No existe un mecanismo capaz de financiar con mesura, con límites y con recursos del Estado.
A propósito de la reciente iniciativa que, por estos días, busca modificar la ley de garantías, algunos han revivido el viejo debate en torno a la credibilidad y la confianza que hoy tienen los ciudadanos en las instituciones democráticas del país. En esa línea, vale traer a colación un estudio elaborado en el 2020 por la Universidad de los Andes, el cual concluyó que tan solo el 28 % de los encuestados confiaron en el Presidente, un tímido 26 % creyó en el sistema judicial y apenas el 21 % profesó su fe en el Congreso.
Cifras preocupantes. Así, hablando de la decreciente credibilidad en las instituciones, valdría la pena llamar la atención sobre un fenómeno que afecta al Legislativo, donde sistemáticamente son radicados numerosos proyectos de ley –¡más de 700 en el periodo comprendido entre 2020 y 2021!– justo ahora, cuando las elecciones parlamentarias se asoman presurosas.

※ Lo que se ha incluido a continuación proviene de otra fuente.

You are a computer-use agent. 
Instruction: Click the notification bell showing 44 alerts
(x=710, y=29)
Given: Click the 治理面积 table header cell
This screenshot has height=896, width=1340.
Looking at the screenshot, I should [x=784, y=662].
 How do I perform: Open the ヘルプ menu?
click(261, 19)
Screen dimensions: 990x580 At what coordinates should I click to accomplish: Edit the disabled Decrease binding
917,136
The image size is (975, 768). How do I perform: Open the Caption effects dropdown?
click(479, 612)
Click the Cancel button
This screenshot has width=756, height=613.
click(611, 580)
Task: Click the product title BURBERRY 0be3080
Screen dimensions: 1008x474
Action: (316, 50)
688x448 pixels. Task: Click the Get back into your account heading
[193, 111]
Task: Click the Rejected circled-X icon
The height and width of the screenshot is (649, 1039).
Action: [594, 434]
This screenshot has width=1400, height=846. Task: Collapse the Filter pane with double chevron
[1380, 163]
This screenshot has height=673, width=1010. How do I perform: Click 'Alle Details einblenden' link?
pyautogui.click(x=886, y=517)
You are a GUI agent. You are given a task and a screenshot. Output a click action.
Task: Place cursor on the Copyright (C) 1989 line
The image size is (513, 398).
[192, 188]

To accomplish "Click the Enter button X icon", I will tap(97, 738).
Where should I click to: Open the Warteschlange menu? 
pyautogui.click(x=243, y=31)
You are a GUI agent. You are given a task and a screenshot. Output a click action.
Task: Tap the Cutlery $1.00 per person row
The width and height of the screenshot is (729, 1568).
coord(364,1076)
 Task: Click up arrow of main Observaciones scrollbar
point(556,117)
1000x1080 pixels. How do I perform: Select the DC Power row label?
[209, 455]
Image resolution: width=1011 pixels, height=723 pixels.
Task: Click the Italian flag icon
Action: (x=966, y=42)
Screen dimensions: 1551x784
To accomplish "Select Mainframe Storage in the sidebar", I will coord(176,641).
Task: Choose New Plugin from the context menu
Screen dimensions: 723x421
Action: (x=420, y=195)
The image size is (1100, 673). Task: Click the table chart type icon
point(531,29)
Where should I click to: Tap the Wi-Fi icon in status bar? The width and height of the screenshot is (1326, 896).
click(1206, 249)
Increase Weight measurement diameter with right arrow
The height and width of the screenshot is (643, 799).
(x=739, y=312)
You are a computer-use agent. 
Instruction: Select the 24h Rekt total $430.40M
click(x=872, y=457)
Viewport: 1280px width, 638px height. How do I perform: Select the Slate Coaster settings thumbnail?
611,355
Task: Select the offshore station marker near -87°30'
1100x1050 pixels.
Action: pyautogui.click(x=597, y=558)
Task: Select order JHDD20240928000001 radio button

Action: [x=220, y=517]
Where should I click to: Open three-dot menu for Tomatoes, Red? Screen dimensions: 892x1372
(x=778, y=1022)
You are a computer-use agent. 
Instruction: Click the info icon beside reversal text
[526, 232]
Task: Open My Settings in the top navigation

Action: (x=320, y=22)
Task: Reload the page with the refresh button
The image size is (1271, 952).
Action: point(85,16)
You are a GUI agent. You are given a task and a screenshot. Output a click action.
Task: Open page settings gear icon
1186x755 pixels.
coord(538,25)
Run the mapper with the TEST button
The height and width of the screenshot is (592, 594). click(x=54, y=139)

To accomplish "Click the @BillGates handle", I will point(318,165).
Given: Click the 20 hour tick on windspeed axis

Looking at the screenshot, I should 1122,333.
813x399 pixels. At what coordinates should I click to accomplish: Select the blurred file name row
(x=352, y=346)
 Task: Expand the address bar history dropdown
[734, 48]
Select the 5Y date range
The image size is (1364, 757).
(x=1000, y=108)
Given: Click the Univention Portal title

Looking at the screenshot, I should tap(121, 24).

Entre las propuestas, por mencionar un caso reiterativo, aparece la de acabar con el modelo virtuoso de las concesiones y, de paso, con el cobro de los peajes. Ofrecimientos que traen consigo réditos políticos de corto plazo, que ocultan verdades de a puño, como la de advertir, por ejemplo, que, a cambio de tan sugerente propuesta, la autoridad económica se vería en la obligación de crear nuevos impuestos para poner en pie la infraestructura que actualmente construyen, operan y mantienen los concesionarios, y con la que hacen de Colombia un país cada vez más competitivo, desarrollado e interconectado.
Otro caso que se palpa a diario en el seno del Congreso es el de convertir la contratación pública, vía iniciativa parlamentaria, en vehículo de incentivos particulares, llevándose de mano el principio básico de la “selección objetiva”. Tal proceder afecta de manera significativa a las pymes. Si la pretensión radica en dinamizar el empleo, bien podrían generarse estímulos –fiscales y crediticios, por ejemplo– en cabeza de las empresas que enganchen voluntariamente a personal proveniente de diversos sectores.
De todo lo anterior, precisamente, surge la necesidad de pensar en la reglamentación de la iniciativa legislativa para que, a similitud de las democracias modernas, ella esté reglada por el filtro de las prioridades del país, y se evite, por ese camino, el maremágnum de proyectos de ley que se radican y tramitan en vísperas electorales y que generan por, lo demás, incertidumbre jurídica, a manos llenas, al aparato productivo.
Finalmente, preocupa el hecho de que no existe un mecanismo capaz de financiar con mesura, con límites y con recursos del Estado, las campañas de alcaldes y gobernadores elegidos popularmente. No cabe duda de que tal instrumento, el de la elección popular de los mandatarios regionales, en principio ambicioso desde el punto de vista democrático, derivó en un círculo vicioso en virtud del cual el gamonal del pueblo financia, sí, las campañas locales, pero a cambio de contratos una vez se posesione el mandatario ‘elegido’. Impera allí una paradoja según la cual lo que se ganó en democracia con la elección popular de alcaldes y gobernadores se perdió en transparencia.
En ese orden de ideas, también se hace imperativo construir muros de contención (financiación estatal con topes mesurados, por ejemplo) para contener el dramático círculo vicioso entre elección-contratación, al que lamentablemente nos condujo la ‘conquista democrática’ de la elección popular de alcaldes y gobernadores. Con honrosas excepciones de limpieza y transparencia, en algunos territorios, por supuesto.
El llamado, entonces, es a pensar en la próxima generación y no en la próxima elección. De lo contrario, a la carrera terminaremos resquebrajando los cimientos de la democracia.